(A block of data)
BEGIN
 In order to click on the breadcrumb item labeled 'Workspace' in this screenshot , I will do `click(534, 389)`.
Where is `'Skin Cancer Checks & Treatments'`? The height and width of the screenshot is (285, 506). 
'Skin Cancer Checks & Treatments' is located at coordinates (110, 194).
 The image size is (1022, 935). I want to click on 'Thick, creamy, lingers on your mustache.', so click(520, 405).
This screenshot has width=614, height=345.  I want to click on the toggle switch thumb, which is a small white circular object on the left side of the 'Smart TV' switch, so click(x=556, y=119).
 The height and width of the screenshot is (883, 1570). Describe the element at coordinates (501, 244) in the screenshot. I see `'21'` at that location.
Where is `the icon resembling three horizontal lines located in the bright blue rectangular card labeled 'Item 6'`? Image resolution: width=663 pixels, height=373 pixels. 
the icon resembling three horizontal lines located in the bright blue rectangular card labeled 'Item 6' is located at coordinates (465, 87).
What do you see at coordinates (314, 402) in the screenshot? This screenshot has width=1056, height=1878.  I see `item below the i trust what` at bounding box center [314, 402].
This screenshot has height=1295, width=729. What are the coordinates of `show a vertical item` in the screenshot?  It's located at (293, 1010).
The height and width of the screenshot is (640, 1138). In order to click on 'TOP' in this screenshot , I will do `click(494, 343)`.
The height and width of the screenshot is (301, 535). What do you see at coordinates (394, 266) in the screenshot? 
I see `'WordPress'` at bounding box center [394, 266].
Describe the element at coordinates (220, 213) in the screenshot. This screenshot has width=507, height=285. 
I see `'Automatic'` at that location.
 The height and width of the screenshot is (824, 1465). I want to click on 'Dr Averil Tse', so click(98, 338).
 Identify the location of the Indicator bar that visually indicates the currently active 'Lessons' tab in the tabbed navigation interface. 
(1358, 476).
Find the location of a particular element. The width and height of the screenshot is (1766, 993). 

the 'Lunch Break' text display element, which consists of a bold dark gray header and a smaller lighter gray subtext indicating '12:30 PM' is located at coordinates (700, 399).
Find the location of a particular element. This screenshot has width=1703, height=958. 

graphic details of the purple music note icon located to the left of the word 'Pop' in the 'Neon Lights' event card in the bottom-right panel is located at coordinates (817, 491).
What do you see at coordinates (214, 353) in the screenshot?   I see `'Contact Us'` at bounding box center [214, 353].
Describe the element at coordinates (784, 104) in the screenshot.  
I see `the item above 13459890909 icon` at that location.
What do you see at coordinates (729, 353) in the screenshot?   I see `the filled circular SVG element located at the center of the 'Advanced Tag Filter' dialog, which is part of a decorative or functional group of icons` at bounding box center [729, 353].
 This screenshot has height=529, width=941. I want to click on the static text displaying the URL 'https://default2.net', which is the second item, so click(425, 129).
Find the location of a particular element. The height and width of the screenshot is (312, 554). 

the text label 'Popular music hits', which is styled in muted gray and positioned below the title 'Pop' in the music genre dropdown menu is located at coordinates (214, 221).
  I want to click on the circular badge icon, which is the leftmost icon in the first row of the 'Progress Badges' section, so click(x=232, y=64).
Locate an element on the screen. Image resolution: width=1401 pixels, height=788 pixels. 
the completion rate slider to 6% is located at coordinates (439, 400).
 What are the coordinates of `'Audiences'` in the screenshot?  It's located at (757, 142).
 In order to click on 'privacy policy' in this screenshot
END
Please arrange every line of the data block above as a Markdown table with two columns, No. and Line. Number the lines in order and leave out blank lines.

## PROBLEM SOLUTION
| No. | Line |
|---|---|
| 1 |  In order to click on the breadcrumb item labeled 'Workspace' in this screenshot , I will do `click(534, 389)`. |
| 2 | Where is `'Skin Cancer Checks & Treatments'`? The height and width of the screenshot is (285, 506).  |
| 3 | 'Skin Cancer Checks & Treatments' is located at coordinates (110, 194). |
| 4 |  The image size is (1022, 935). I want to click on 'Thick, creamy, lingers on your mustache.', so click(520, 405). |
| 5 | This screenshot has width=614, height=345.  I want to click on the toggle switch thumb, which is a small white circular object on the left side of the 'Smart TV' switch, so click(x=556, y=119). |
| 6 |  The height and width of the screenshot is (883, 1570). Describe the element at coordinates (501, 244) in the screenshot. I see `'21'` at that location. |
| 7 | Where is `the icon resembling three horizontal lines located in the bright blue rectangular card labeled 'Item 6'`? Image resolution: width=663 pixels, height=373 pixels.  |
| 8 | the icon resembling three horizontal lines located in the bright blue rectangular card labeled 'Item 6' is located at coordinates (465, 87). |
| 9 | What do you see at coordinates (314, 402) in the screenshot? This screenshot has width=1056, height=1878.  I see `item below the i trust what` at bounding box center [314, 402]. |
| 10 | This screenshot has height=1295, width=729. What are the coordinates of `show a vertical item` in the screenshot?  It's located at (293, 1010). |
| 11 | The height and width of the screenshot is (640, 1138). In order to click on 'TOP' in this screenshot , I will do `click(494, 343)`. |
| 12 | The height and width of the screenshot is (301, 535). What do you see at coordinates (394, 266) in the screenshot?  |
| 13 | I see `'WordPress'` at bounding box center [394, 266]. |
| 14 | Describe the element at coordinates (220, 213) in the screenshot. This screenshot has width=507, height=285.  |
| 15 | I see `'Automatic'` at that location. |
| 16 |  The height and width of the screenshot is (824, 1465). I want to click on 'Dr Averil Tse', so click(98, 338). |
| 17 |  Identify the location of the Indicator bar that visually indicates the currently active 'Lessons' tab in the tabbed navigation interface.  |
| 18 | (1358, 476). |
| 19 | Find the location of a particular element. The width and height of the screenshot is (1766, 993).  |
| 20 | the 'Lunch Break' text display element, which consists of a bold dark gray header and a smaller lighter gray subtext indicating '12:30 PM' is located at coordinates (700, 399). |
| 21 | Find the location of a particular element. This screenshot has width=1703, height=958.  |
| 22 | graphic details of the purple music note icon located to the left of the word 'Pop' in the 'Neon Lights' event card in the bottom-right panel is located at coordinates (817, 491). |
| 23 | What do you see at coordinates (214, 353) in the screenshot?   I see `'Contact Us'` at bounding box center [214, 353]. |
| 24 | Describe the element at coordinates (784, 104) in the screenshot.   |
| 25 | I see `the item above 13459890909 icon` at that location. |
| 26 | What do you see at coordinates (729, 353) in the screenshot?   I see `the filled circular SVG element located at the center of the 'Advanced Tag Filter' dialog, which is part of a decorative or functional group of icons` at bounding box center [729, 353]. |
| 27 |  This screenshot has height=529, width=941. I want to click on the static text displaying the URL 'https://default2.net', which is the second item, so click(425, 129). |
| 28 | Find the location of a particular element. The height and width of the screenshot is (312, 554).  |
| 29 | the text label 'Popular music hits', which is styled in muted gray and positioned below the title 'Pop' in the music genre dropdown menu is located at coordinates (214, 221). |
| 30 |   I want to click on the circular badge icon, which is the leftmost icon in the first row of the 'Progress Badges' section, so click(x=232, y=64). |
| 31 | Locate an element on the screen. Image resolution: width=1401 pixels, height=788 pixels.  |
| 32 | the completion rate slider to 6% is located at coordinates (439, 400). |
| 33 |  What are the coordinates of `'Audiences'` in the screenshot?  It's located at (757, 142). |
| 34 |  In order to click on 'privacy policy' in this screenshot |